By having your penny graded, you may be able to get a closer idea as to what your penny may be bought or sold for. The grading process is extremely thorough and may account for even very subtle grading points while also considering collector and dealer demand.
Lincoln Wheat Penny Value is Conditional
To accurately gauge the grade of your Lincoln Wheat Penny, you must perform a close examination of the coin. One simple way to do this is to examine the wheat stalks on the coin’s reverse. If the parallel lines at the top of the wheat stalk are showing, the coin is likely in fine or even better condition. If the penny has experienced significant wear and tear due to handling over the years, there is a good chance these lines at the tops of the stalks will be worn down or even non-existent. In this case, the coin may be considered to be in good or a lesser condition. If the lines at the tops of the wheat stalks remain crisp, clear and robust, the coin may be in extremely fine condition. Of course, the coin’s other details must also be in excellent condition to be assigned a grade of extremely fine, with little to no signs of wear or erosion.
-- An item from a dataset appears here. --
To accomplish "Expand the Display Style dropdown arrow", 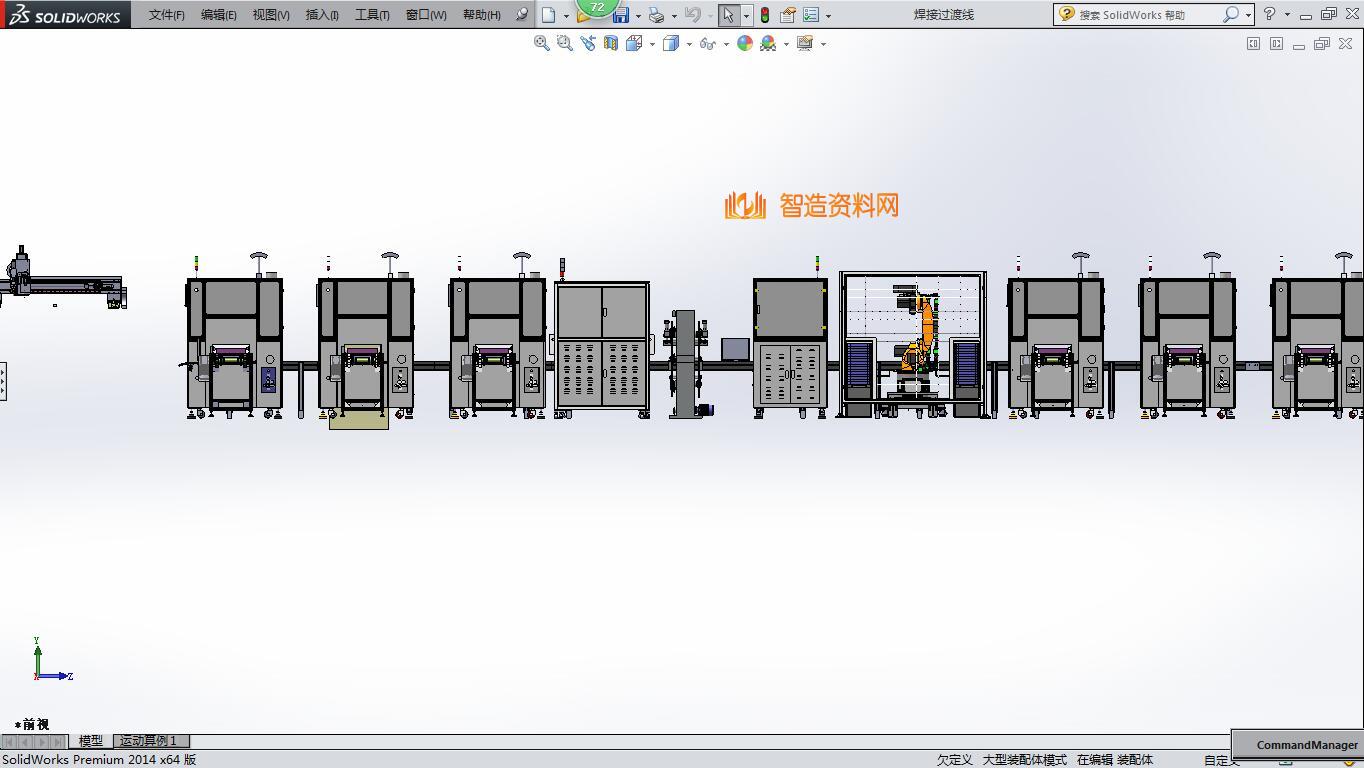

The bottom line is this: The better the overall condition of your Lincoln Wheat Penny, the more desirable it may be for dealers and collectors, and thus the more valuable.
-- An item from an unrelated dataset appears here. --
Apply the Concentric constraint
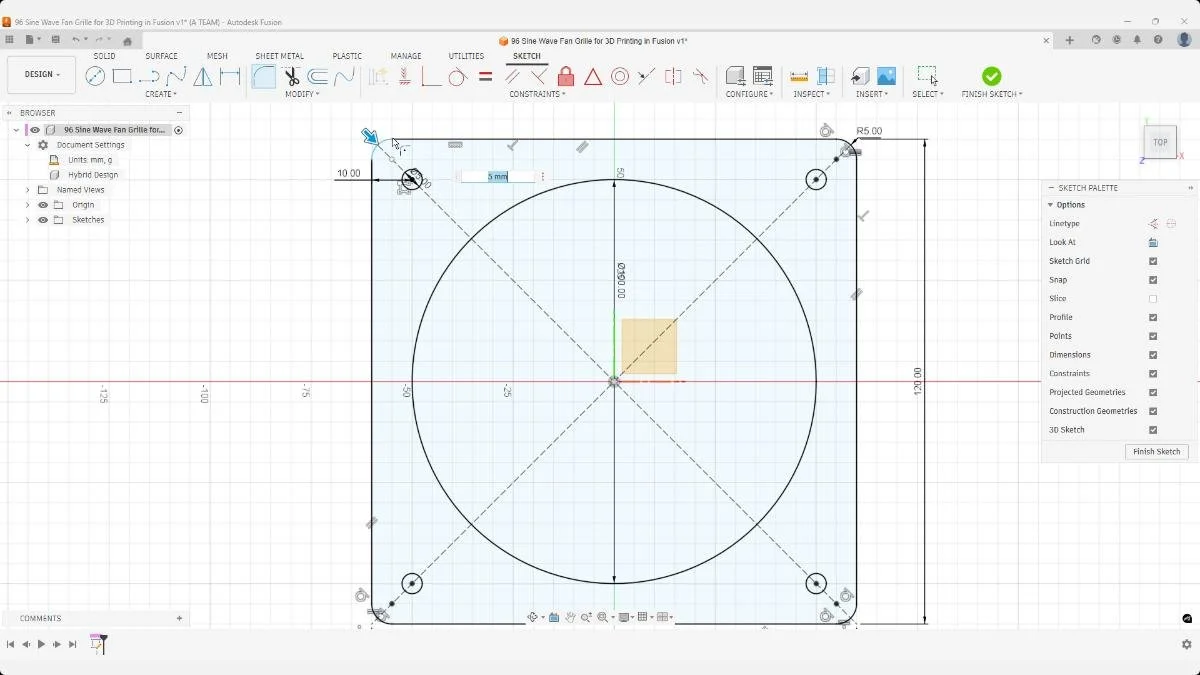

Coin Grading Can Provide Peace of Mind
If you have a Lincoln Wheat Penny that is in excellent condition and you are not sure how it might be graded, submitting your coin to NGC or PCGS to have it professionally graded may be a good idea. Coin grading services are in tune with the market and can give you a great idea as to how your Lincoln Wheat Penny may be valued. The small fee you incur for having your penny graded can be well-worth it to know you are getting fair market value for your coin if you wish to sell it. Coins that have been graded typically sell for higher premiums than non-graded coins, so your investment in grading may pay for itself.
Mintmarks and the 1909 VDB
An “S” mintmark found under the date of a Lincoln Wheat Penny indicates that the penny was minted by the San Francisco Mint. Collectors desire these coins and they may trade for higher premiums than common date wheat cents.
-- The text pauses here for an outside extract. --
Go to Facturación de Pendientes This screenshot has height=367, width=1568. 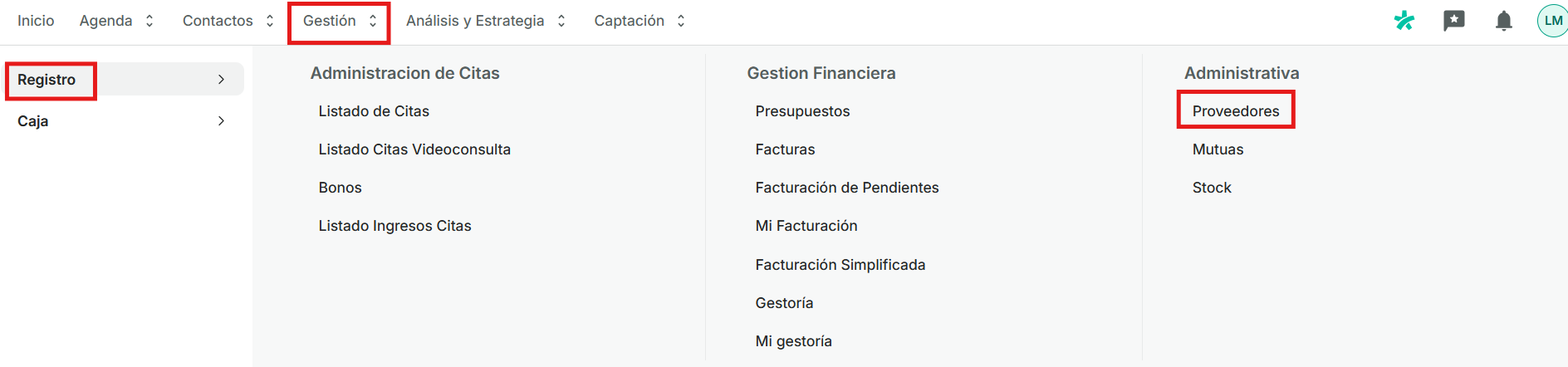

A “D” under the date indicates that the penny was minted in Denver, while lack of a mintmark indicates that the penny was minted in Philadelphia.
Mint year 1909 also produced some wheat pennies with the designer’s initials, “VDB” for Victor D. Brenner. These initials may be found along the bottom rim of the coin just below the wheat stalks. Because fewer pennies were minted with the engraved initials, check your 1909 Lincoln Wheat Penny to see if it has the VDB engraving.
Lincoln Wheat Penny Values Are Rising
The value of your Lincoln Wheat Penny is always changing and may increase over the years. This can happen for numerous reasons such as new collectors buying these coins or established collectors adding to their collections. In addition, new varieties such as double-dies or over-dates may be discovered adding to the allure of Lincoln Wheat Pennies.